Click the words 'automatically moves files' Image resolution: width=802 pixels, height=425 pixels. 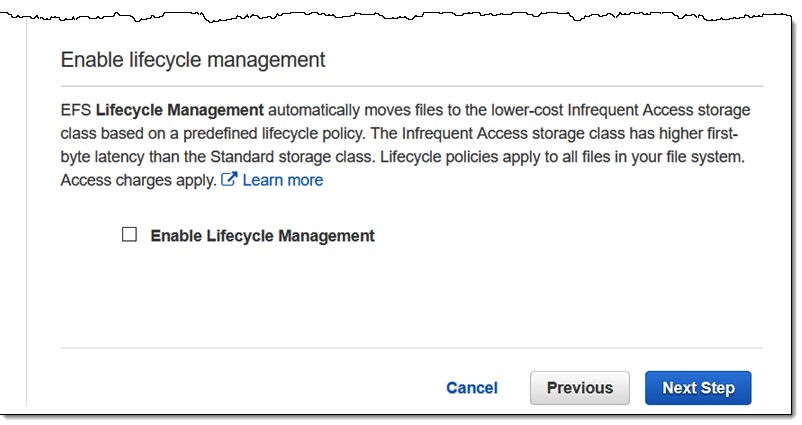click(362, 109)
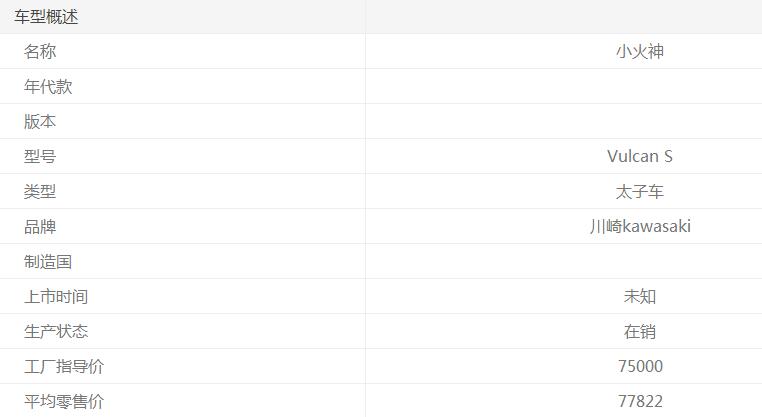The width and height of the screenshot is (762, 417).
Task: Click the 在销 production status value
Action: (x=640, y=332)
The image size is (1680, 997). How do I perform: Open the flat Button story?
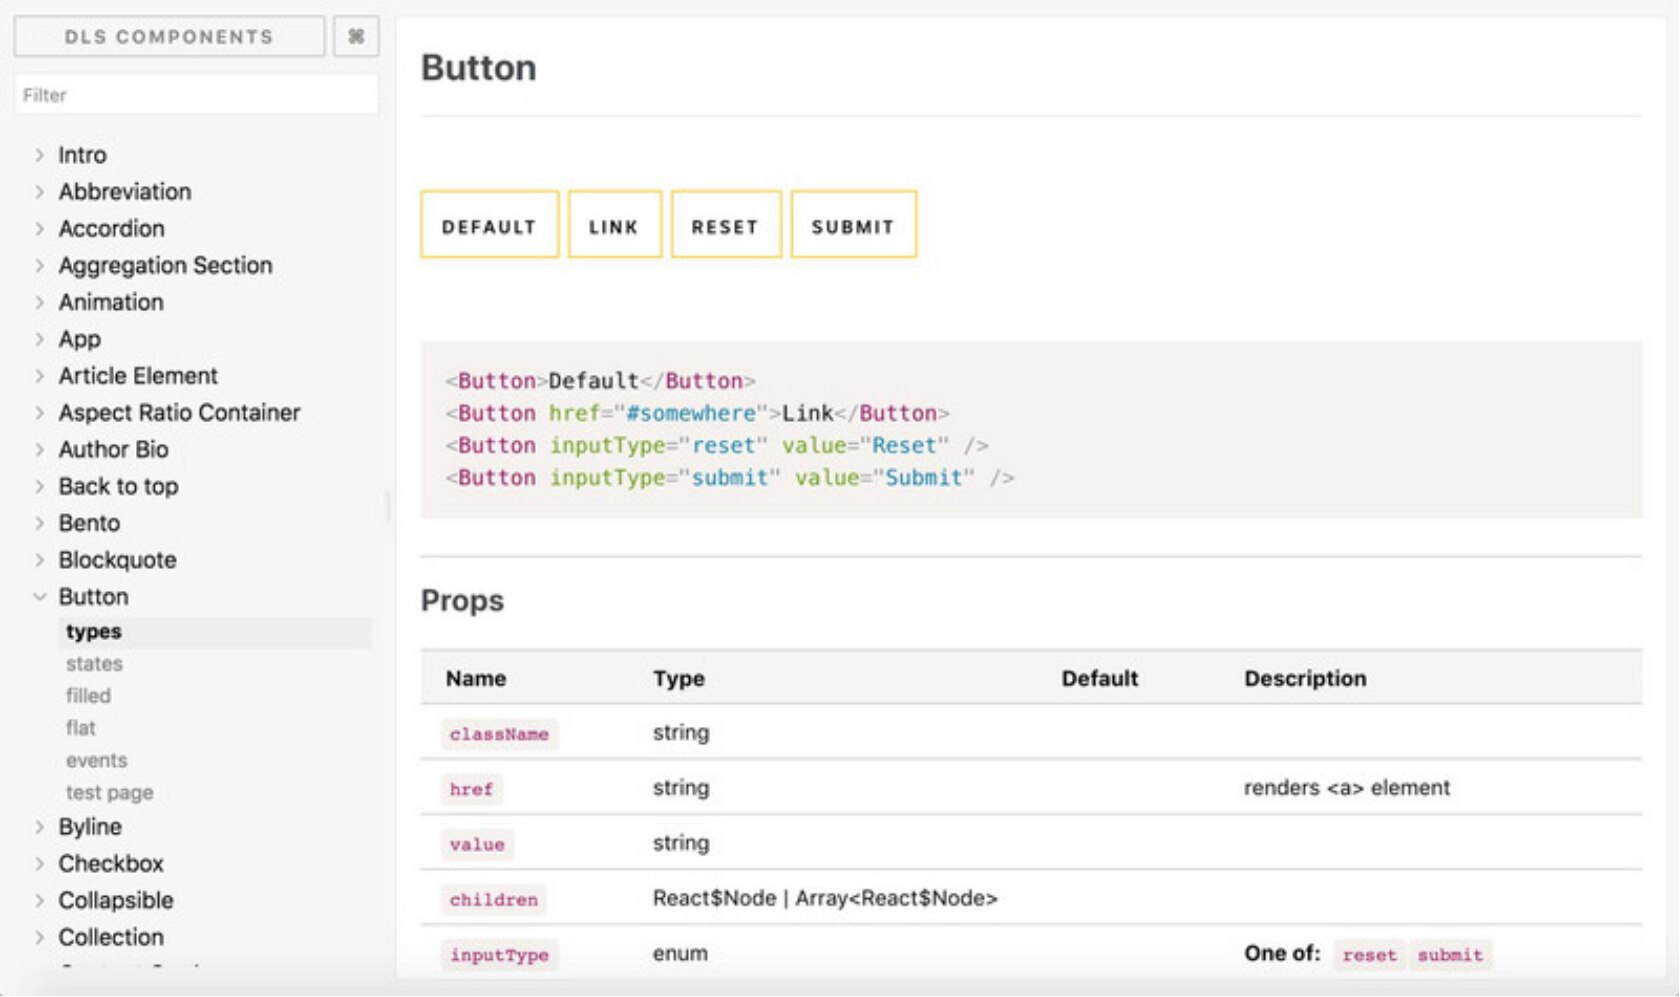[x=81, y=728]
--- --- ---
Reproduce, exactly and with no pictures, the lines from the line containing "The image size" through the closing line of the data above, keeping both ends.

The image size is (1680, 997). How do I perform: Open the flat Button story?
[x=81, y=728]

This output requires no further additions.